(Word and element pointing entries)
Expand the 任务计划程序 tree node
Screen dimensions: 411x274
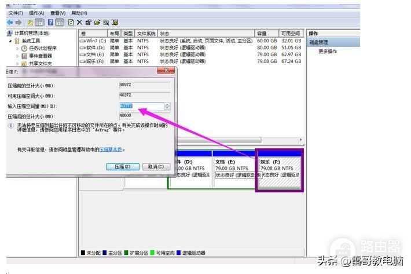[17, 49]
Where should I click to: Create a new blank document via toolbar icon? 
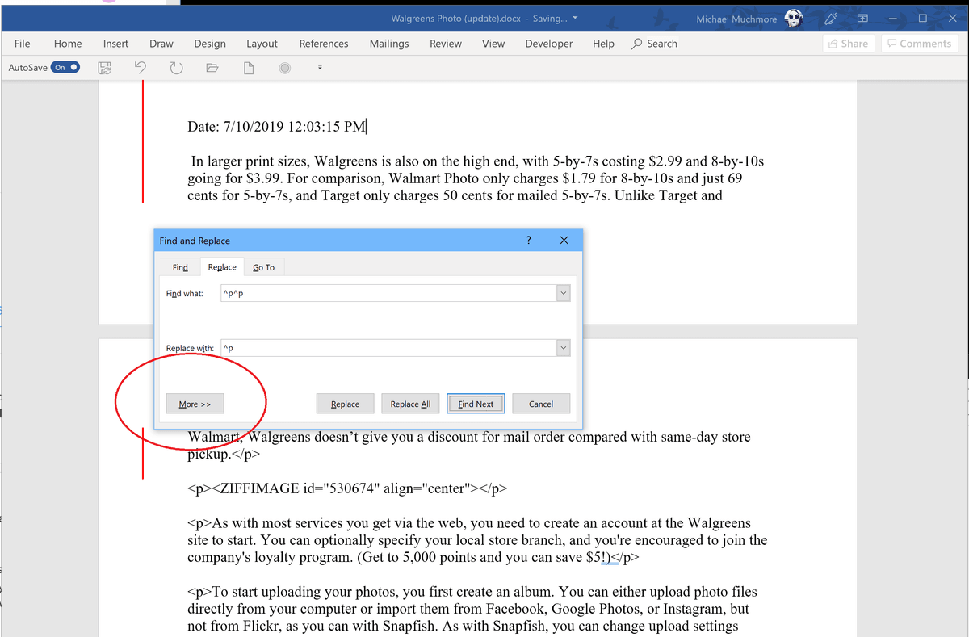point(247,68)
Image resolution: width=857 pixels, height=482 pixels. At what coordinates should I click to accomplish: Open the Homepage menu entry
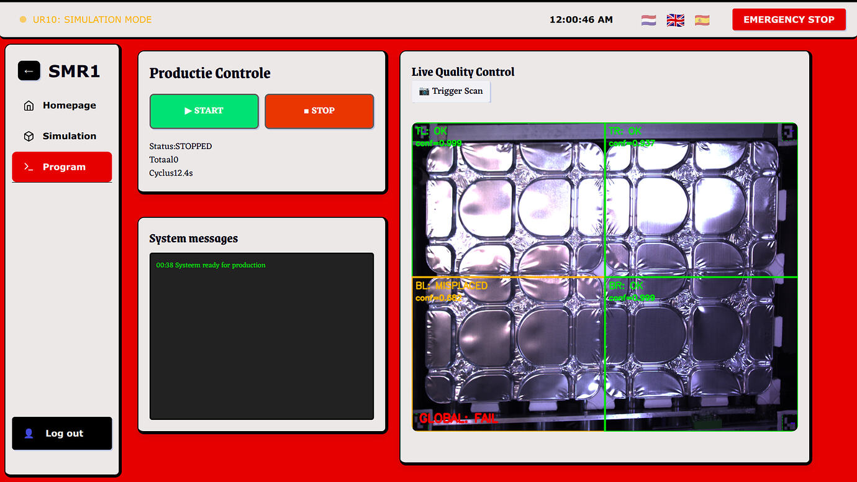point(70,106)
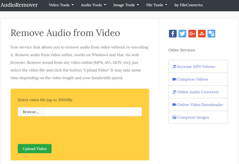The width and height of the screenshot is (239, 164).
Task: Click camera icon beside Compress Videos
Action: pyautogui.click(x=174, y=79)
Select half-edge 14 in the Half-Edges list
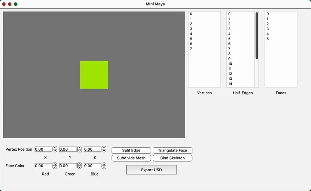The height and width of the screenshot is (191, 311). (230, 84)
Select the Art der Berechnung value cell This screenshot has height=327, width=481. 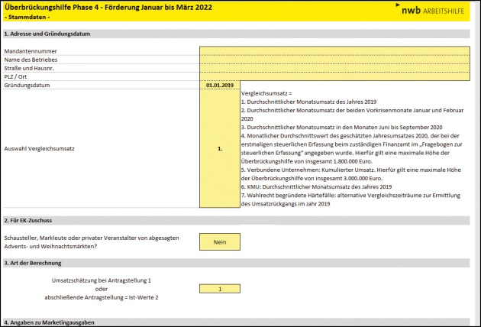coord(219,289)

**INSTRUCTIONS FOR THE TASK**
Lay out the stretch of material from its start through the line containing "point(247,68)" as a numbered list, skipping blank lines and leaving out the pictures.

**SOLVED EXERCISE**
1. Expand the 任务计划程序 tree node
2. Screen dimensions: 411x274
3. [17, 49]
4. Where should I click to: Create a new blank document via toolbar icon? 
5. point(247,68)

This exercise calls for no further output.